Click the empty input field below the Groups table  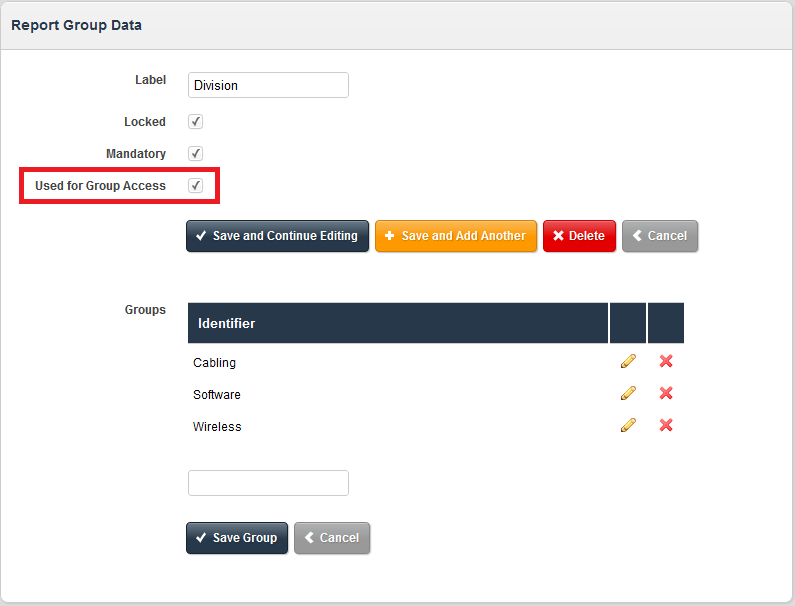click(268, 483)
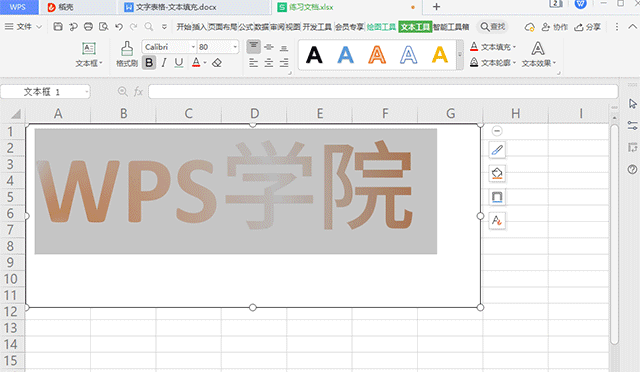Open the font size 80 dropdown
The height and width of the screenshot is (372, 640).
point(235,47)
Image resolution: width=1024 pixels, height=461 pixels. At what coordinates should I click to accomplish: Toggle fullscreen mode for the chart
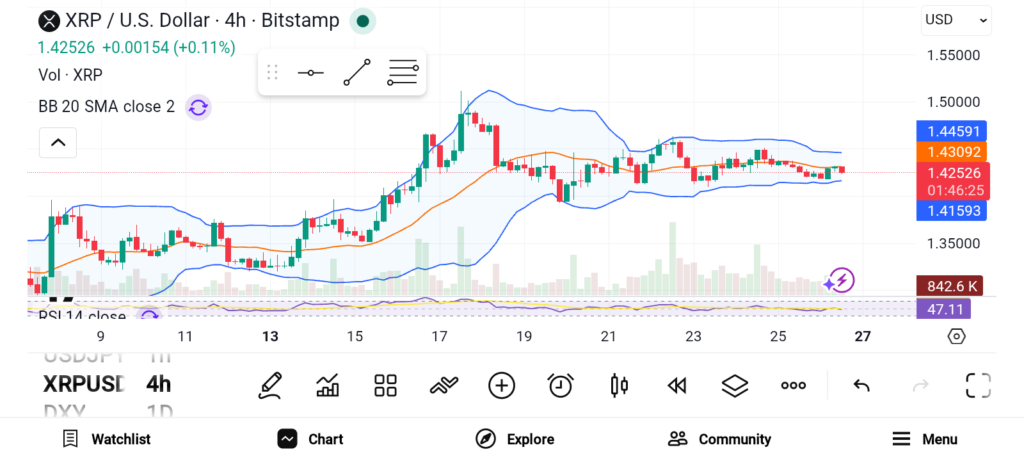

————————

How many of the lines above contain the string "width"? Reply with the number only.

2